Na scenę wkraczają wiśnie. Stawki spadną w szczycie sezonu
Lato kojarzy się z promieniami słońca, beztroskim wypoczynkiem i bogatym owocowym menu. Smak soczystych truskawek, malin i wiśni jest jednak sezonowy, dlatego warto cieszyć się rarytasami prosto z krzewów i drzew, póki są dostępne w sprzedaży. Wiśnie mają krótki okres występowania, zbiory można przeznaczyć na przetwory, dzięki czemu jeszcze zimą da się sięgnąć po wspomnienie wakacji.
Wiśnie różnią się od czereśni, nie tylko wyglądem. Z drylowaniem poradzi sobie każdy
Wiśnie wyglądają podobnie, jednak nie są tak słodkie, jak ich koleżanki czereśnie. Zawierają mnóstwo witaminy C, kwasu foliowego i minerałów. Sprawdzą się w diecie osób z dną moczanową. Mają intensywną barwę, wręcz bordową, podczas gdy czereśnie są bledsze. Nie bez znaczenia jest też rozmiar – wiśnie są małe, miękkie, odznaczają się cierpkimi nutami smakowymi.
Wydrylowane owoce można zjeść jako przekąskę lub dodać do ciast, deserów, syropów i nalewek. Na polskich wsiach babcie wciąż serwują kompot z wiśni. Czy proces drylowania jest trudny? Nie, dziś w sklepach dostępne są specjalne drylownice, które pomogą uporać się z pestkami. Jeśli nie ma ich pod ręką, można zrobić to słomką, łyżeczką lub widelczykiem.
Ze względu na delikatność miąższu, wiśnie powinno się trzymać w lodówce. Nie będą puszczać soku i tracić jędrności.
Ile kosztuje kilogram wiśni? Sezon nie jest łatwy, na starcie ceny zawsze są wyższe
W tym roku sezon dopiero będzie się rozkręcał. W niektórych regionach zbiera się pierwsze odmiany, np. Łutówkę, nie jest ich jeszcze wiele. Eksperci prognozują, że owoców w tym sezonie będzie mniej, czemu winne są wiosenne przymrozki. Skupy cały czas przyjmują owoce na mrożenie, soki lub przetwory, przykładowa stawka z woj. lubelskiego – 6,6 zł/kg, niektóre regiony mają jednak wyższe, sięgające 8-9 zł/kg.

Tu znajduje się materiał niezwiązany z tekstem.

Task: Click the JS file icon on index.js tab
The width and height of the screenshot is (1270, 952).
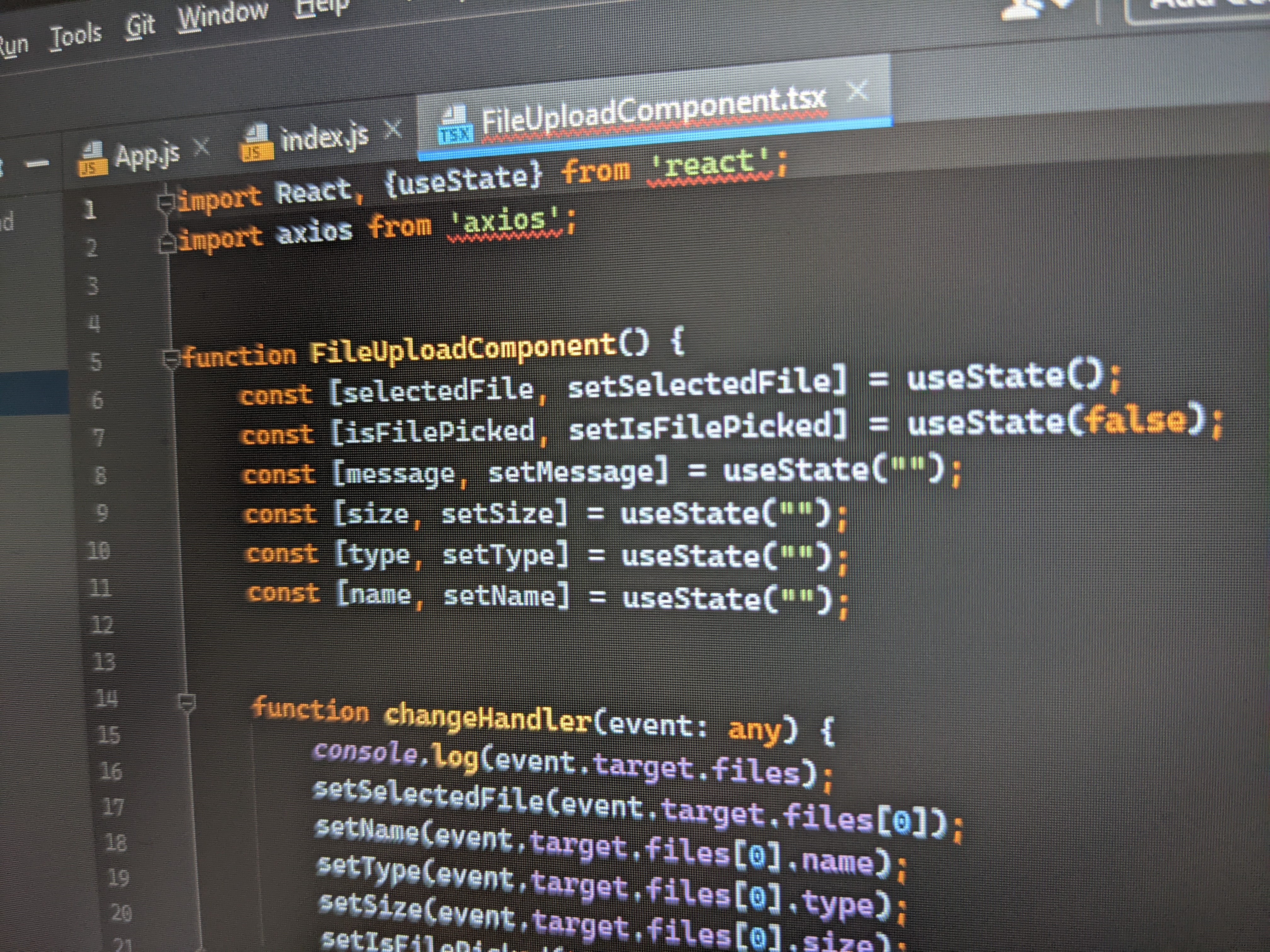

Czytaj również: Nadchodzi kryzys na rynku owoców. Ceny malin, wiśni i jabłek szybują w górę
Na targu w Radomiu wiśnie kosztują 13 zł/kg, w Kielcach 8 zł/kg. Dopiero szczyt sezonu obniży stawki za kwaskowe owoce, na starcie trzeba liczyć się z wyższymi kwotami.
Oprócz bazarków źródłem sprzedaży są też oferty prosto od rolników. W Nowym Sączu jeden z sadowników wycenia kilogram wiśni na 10 zł, w Pasłęku na 8 zł, w Gryficach na 13 zł. Z kolei w Sejnach za owoce bez oprysków trzeba zapłacić 12 zł/kg, w Nasielsku łubianka 3 kg to koszt 40 zł. Kluczowe jest przeznaczenie wiśni, te deserowe zawsze sprzedawane są drożej.